■ **What you have to do**
Retype each of the items below word for word, leaving the pictures out.

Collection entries
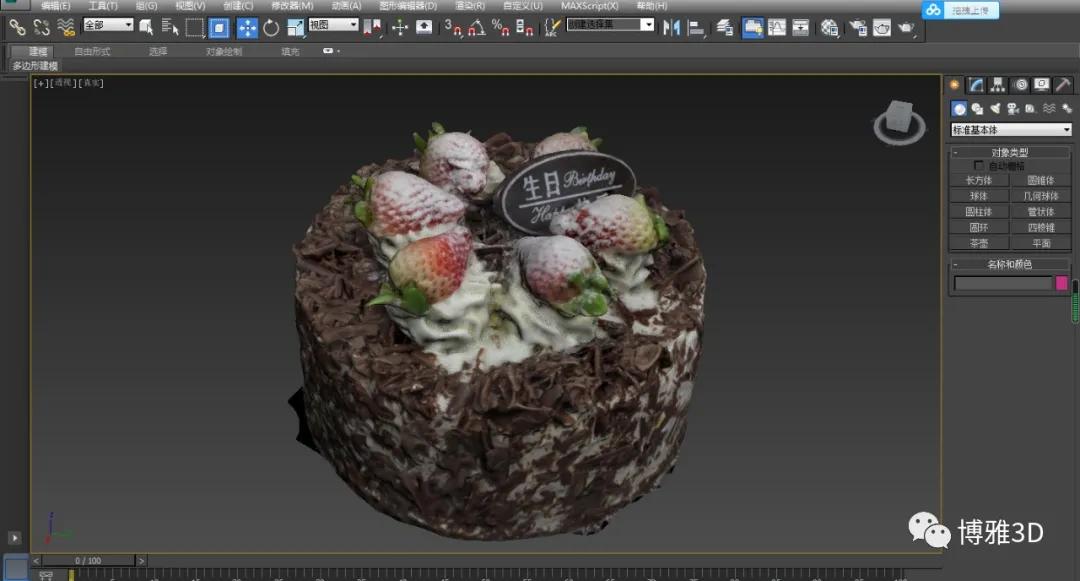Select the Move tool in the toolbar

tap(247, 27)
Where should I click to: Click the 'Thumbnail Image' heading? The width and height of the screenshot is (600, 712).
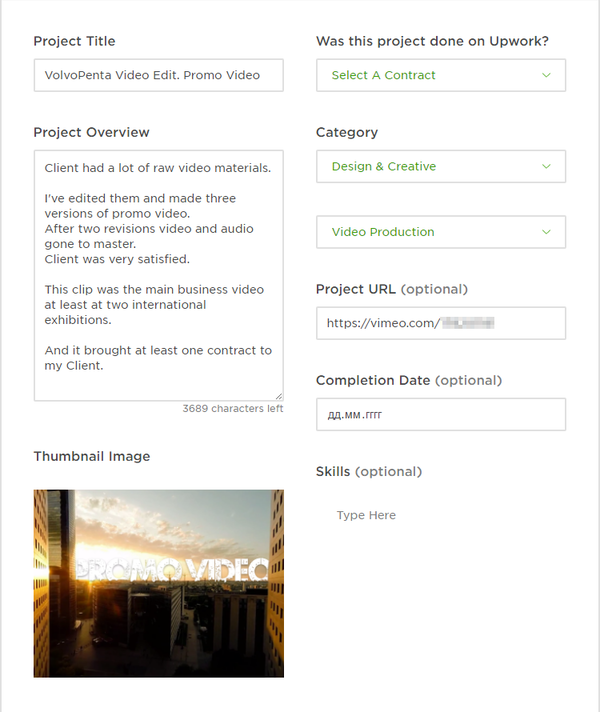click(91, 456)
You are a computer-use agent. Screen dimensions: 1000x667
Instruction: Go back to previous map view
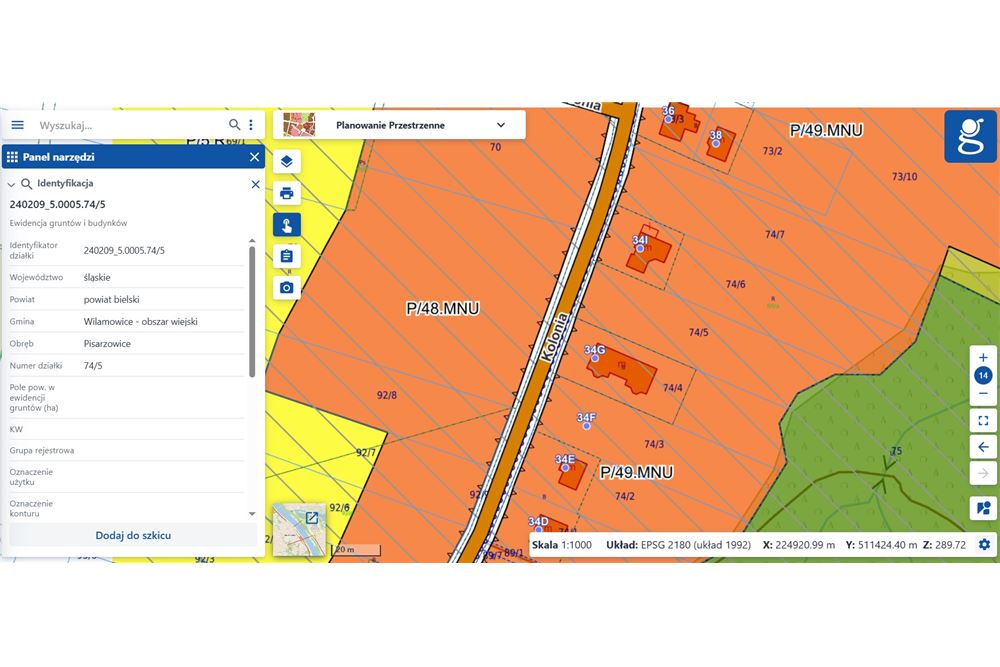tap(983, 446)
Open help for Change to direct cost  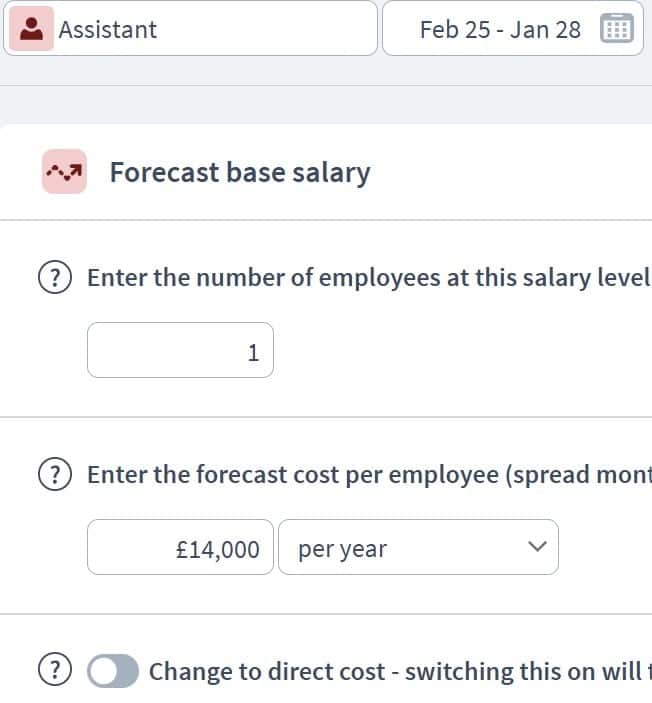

■ **Task output**
Select the Move tool in the toolbar

tap(247, 27)
Where should I click to: Click the 'Thumbnail Image' heading? The width and height of the screenshot is (600, 712).
click(91, 456)
You are a computer-use agent. Screen dimensions: 1000x667
Instruction: Go back to previous map view
tap(983, 446)
Open help for Change to direct cost  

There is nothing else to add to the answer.